Moisture does not all stay. When a part comes out of the chamber and dries, some of the drift it showed at the wet end reverses as the water leaves, while some stays on as permanent damage. That split is why the standard fixes the recovery time and the moment of the final reading. A measurement taken too late, after the part has fully dried and rebounded, can hide a moisture problem that would show under damp service, so the timing is set to catch the part in a telling state.
Some parts face a condition harder than 85/85.
Highly accelerated work pushes the temperature and humidity higher still, into the pressurised regime where water is forced in faster, to compress a long life into days instead of weeks. Test Cy holds the steady-state, ambient-pressure ground, the 85/85 that became the industry's common yardstick, and leaves the pressurised acceleration to the methods built for it. For a capacitor headed into ordinary humid service, the steady 85/85 soak is the measure that maps cleanly to the field.
Test Cy is the steady, component-level member of the damp heat family.
The cyclic methods swing temperature to drive condensation and breathing, and the composite ones add a freeze. Cy does none of that. It holds one steady, punishing condition for a long time, which suits the slow, diffusion-driven aging that moisture works on a small sealed part. When a maker needs to know how a capacitor will hold its value after years in a humid world, the steady 85/85 soak is the test that answers.
The damage in a steady damp soak is the slow arrival of water where it does not belong. Held at eighty-five degrees and eighty-five percent humidity, moisture diffuses through a capacitor's case and gathers at its dielectric and its seals over hundreds of hours, and each chemistry suffers in its own way. In a multilayer ceramic part, water along internal flaws lets ions migrate and drops the insulation resistance while leakage climbs. In a film capacitor, absorbed moisture shifts the dielectric and nudges the value off its mark. In an aluminium electrolytic, humidity attacks the seal and lets the electrolyte dry, which lifts the equivalent series resistance and shortens the life. The steady soak finds each because it gives the water the time it needs to reach the part.
The point of holding it steady is acceleration with a known relationship behind it.
Heat and moisture speed the reactions that age a component, and models such as the Hallberg-Peck relation tie the chamber hours to field years, using the temperature and the humidity to set how much faster the clock runs inside the box. A thousand hours at eighty-five and eighty-five stands in for a long stretch of humid service, so a part that holds its value, its leakage, and its insulation resistance through the soak carries a claim a maker can defend. The model guides the figure; the measured drift across the run confirms it.

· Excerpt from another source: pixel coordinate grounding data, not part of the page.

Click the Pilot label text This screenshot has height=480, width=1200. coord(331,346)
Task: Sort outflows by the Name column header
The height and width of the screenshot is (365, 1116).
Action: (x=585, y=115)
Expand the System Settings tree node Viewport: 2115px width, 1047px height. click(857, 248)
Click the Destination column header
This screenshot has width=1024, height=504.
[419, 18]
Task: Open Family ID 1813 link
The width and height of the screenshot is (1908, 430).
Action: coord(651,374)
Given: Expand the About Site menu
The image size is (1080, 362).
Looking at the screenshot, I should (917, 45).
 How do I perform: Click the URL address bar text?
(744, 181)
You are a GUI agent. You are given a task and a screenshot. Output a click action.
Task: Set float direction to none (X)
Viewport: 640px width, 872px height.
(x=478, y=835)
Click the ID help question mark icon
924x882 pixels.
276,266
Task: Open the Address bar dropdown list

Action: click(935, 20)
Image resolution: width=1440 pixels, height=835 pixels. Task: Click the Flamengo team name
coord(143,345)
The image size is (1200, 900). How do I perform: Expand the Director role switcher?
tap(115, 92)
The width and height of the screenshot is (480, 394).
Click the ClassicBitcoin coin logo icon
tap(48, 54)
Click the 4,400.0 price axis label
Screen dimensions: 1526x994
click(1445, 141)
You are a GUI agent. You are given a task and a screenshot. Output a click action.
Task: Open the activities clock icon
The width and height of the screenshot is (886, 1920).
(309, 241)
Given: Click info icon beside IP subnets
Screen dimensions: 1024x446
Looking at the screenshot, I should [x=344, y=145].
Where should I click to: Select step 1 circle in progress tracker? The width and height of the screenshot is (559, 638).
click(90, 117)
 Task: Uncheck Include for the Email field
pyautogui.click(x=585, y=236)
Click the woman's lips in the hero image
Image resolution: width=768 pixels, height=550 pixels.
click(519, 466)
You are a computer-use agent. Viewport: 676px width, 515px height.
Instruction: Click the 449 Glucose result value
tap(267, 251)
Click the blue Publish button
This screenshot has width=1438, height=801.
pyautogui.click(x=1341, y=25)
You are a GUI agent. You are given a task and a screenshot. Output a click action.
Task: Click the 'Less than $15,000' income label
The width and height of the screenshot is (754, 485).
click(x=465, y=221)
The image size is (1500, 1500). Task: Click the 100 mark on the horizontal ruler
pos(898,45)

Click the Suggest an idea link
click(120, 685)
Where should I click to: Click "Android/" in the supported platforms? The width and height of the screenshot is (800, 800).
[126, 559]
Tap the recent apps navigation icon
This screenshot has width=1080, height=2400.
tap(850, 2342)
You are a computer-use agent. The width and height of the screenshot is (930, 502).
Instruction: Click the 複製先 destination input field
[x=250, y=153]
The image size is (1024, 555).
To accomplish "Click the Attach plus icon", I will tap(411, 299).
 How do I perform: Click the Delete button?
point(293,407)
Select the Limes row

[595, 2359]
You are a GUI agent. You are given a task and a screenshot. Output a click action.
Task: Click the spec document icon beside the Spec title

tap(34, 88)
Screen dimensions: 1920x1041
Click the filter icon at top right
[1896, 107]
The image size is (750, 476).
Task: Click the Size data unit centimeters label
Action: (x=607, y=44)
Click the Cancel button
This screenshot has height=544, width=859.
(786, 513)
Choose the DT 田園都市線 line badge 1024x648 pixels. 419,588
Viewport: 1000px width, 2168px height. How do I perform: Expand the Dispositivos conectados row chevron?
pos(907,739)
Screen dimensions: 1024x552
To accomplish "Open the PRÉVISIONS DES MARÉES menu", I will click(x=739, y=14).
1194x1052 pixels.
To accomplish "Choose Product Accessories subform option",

Test Cy turns the slow damage of damp air into a result a lab can read in weeks. IEC 60068-2-67 holds a component at a steady 85 degrees and 85 percent humidity for hundreds or thousands of hours, long enough for moisture to work into a capacitor's dielectric, seal, or electrolyte and shift the numbers that define it. A chamber for the test holds that condition flat for the whole run, keeps pure water flowing, carries a packed load in even air, and stays free of condensation from the first hour to the last. Run that way, a Cy soak tells a maker whether a capacitor will still hold its value, its leakage, and its life after a long spell in a warm, wet climate.